10. There can be no doubt that the third and fourth requirements for the imposition of a spoilation inference — that the evidence is relevant to a claim or defense and that it was reasonably foreseeable that the evidence would be discoverable — are met here. Id. The financial history of Genisis, including its solvency at the time of the Paris-Genisis transaction, is a critical issue for Plaintiff's fraud claim and its argument that the Court should pierce the corporate veil on the grounds that Genisis was an undercaptialized shell used to perpetrate the fraud that Plaintiff alleges. At least since the filing of the Complaint in this case on January 16, 2007, the Individual Defendants were on notice that evidence of Genisis's financial history and its solvency was relevant to the allegations in this case, and, as such, it has long been foreseeable that the evidence in question would be discoverable. Moreover, the relevance and foreseeability of discovery of Genisis's records were highlighted in the Court's April 25 Order. The Court accordingly finds that the relevance and foreseeability of discovery of the evidence in question were readily apparent.

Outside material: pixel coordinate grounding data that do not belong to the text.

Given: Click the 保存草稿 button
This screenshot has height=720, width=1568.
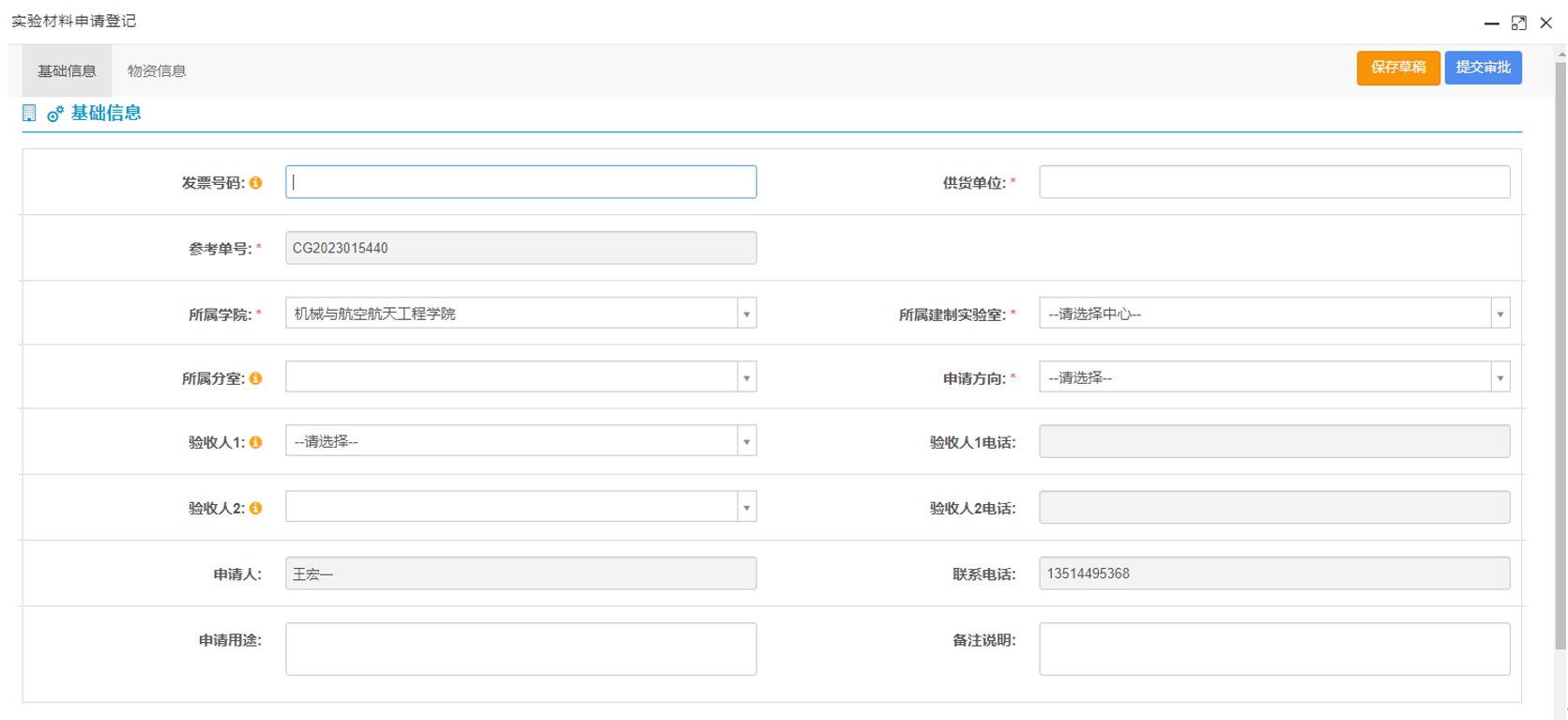Looking at the screenshot, I should pos(1397,68).
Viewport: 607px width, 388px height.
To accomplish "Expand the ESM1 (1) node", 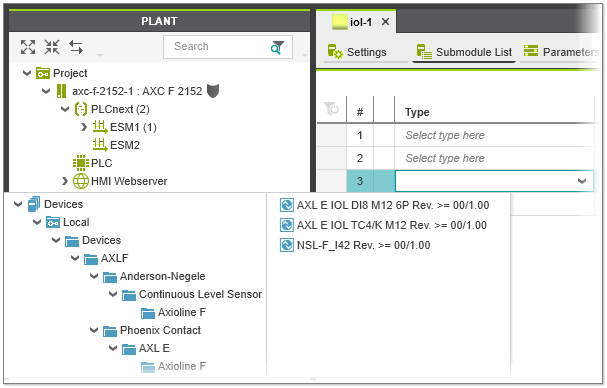I will click(84, 127).
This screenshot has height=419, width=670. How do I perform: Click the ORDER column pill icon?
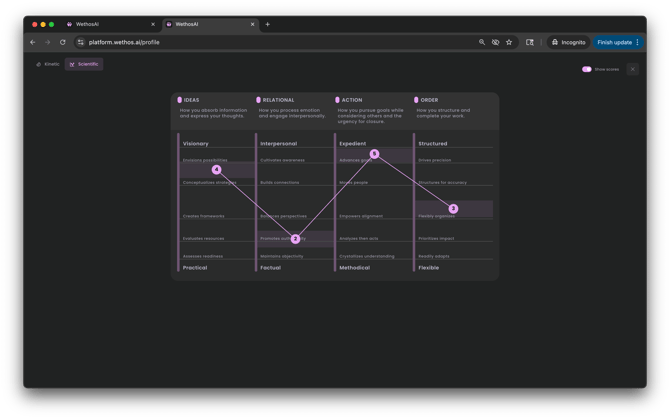pos(416,100)
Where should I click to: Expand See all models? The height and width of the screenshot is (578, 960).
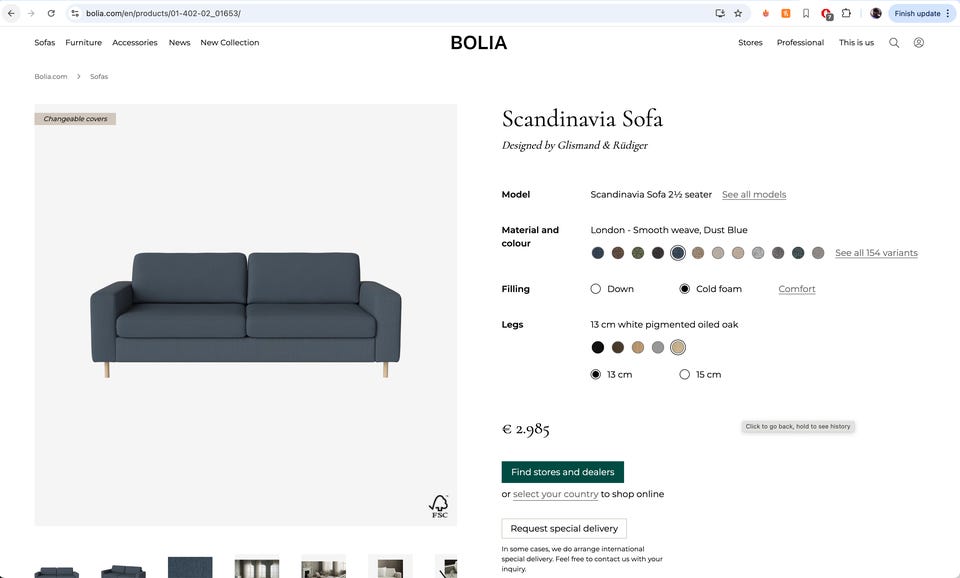coord(754,195)
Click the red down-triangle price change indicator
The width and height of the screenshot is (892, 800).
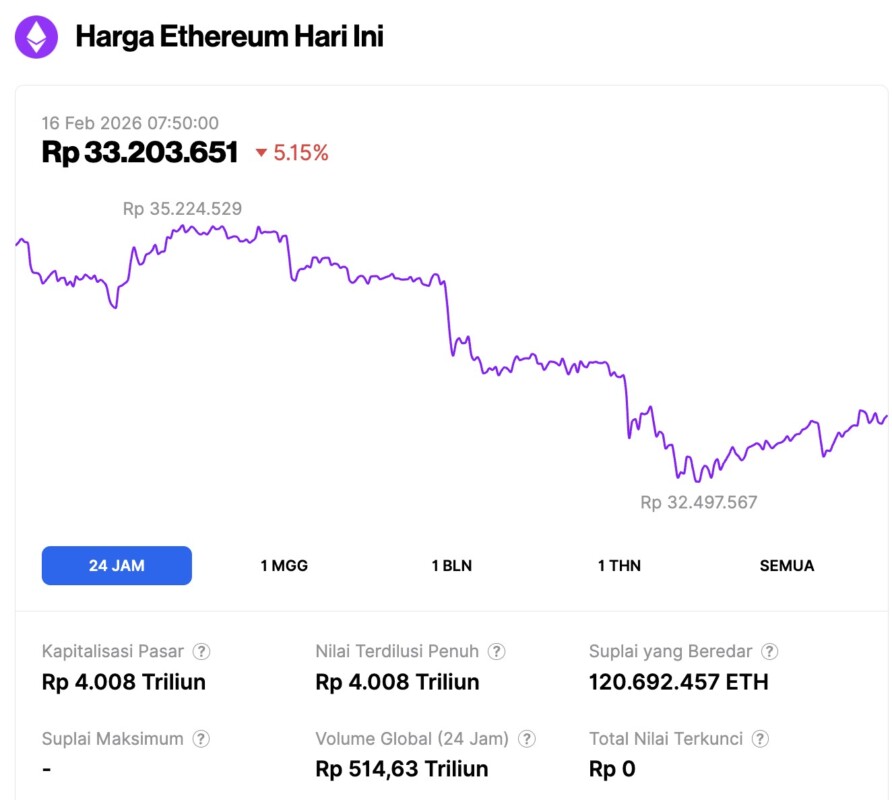point(261,153)
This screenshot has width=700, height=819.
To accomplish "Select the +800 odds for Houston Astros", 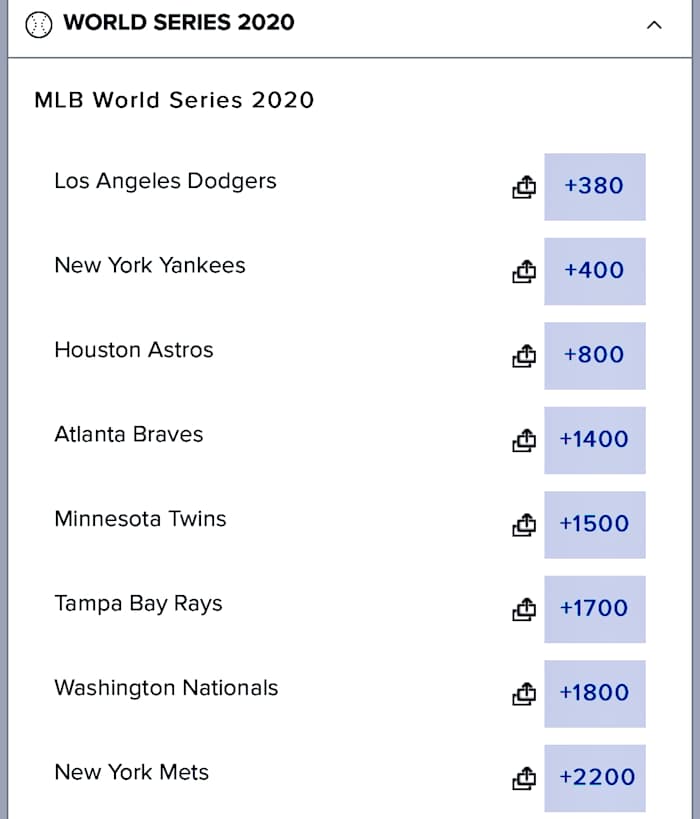I will click(x=595, y=356).
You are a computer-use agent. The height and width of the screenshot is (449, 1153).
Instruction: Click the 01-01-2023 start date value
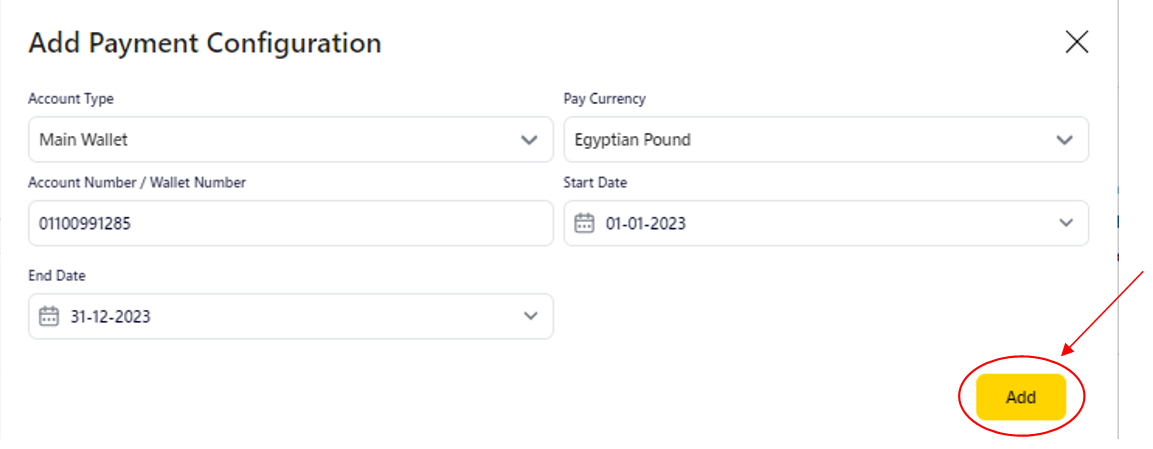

11. In view of the requirement that a court not suppress evidence as a spoilation sanction where "there is a lesser sanction that will avoid substantial unfairness to the opposing party," Schmid, 13 F.3d at 79, the Court finds that it is unnecessary to preclude the Individual Defendants from "attempting to explain other than by the business records of the company any transactions between them and Genisis" and from contesting "the insolvency of Genisis at the time of the order from Paris." (Pl.'s Br. 9.) Although Plaintiff alleges in its brief that Keicher admitted that Connors "blanked" Genisis's computer, there is no evidence of this admission in the record before the Court. (Id. at 6.) Without more direct evidence of fault, and in view of the sufficiency of the spoilation inference to "restore the accuracy of the trial [and] compensate innocent victims," Schmid, 13 F.3d at 79 (citation omitted), the Court will not suppress the evidence requested by Plaintiff. An appropriate order shall be entered.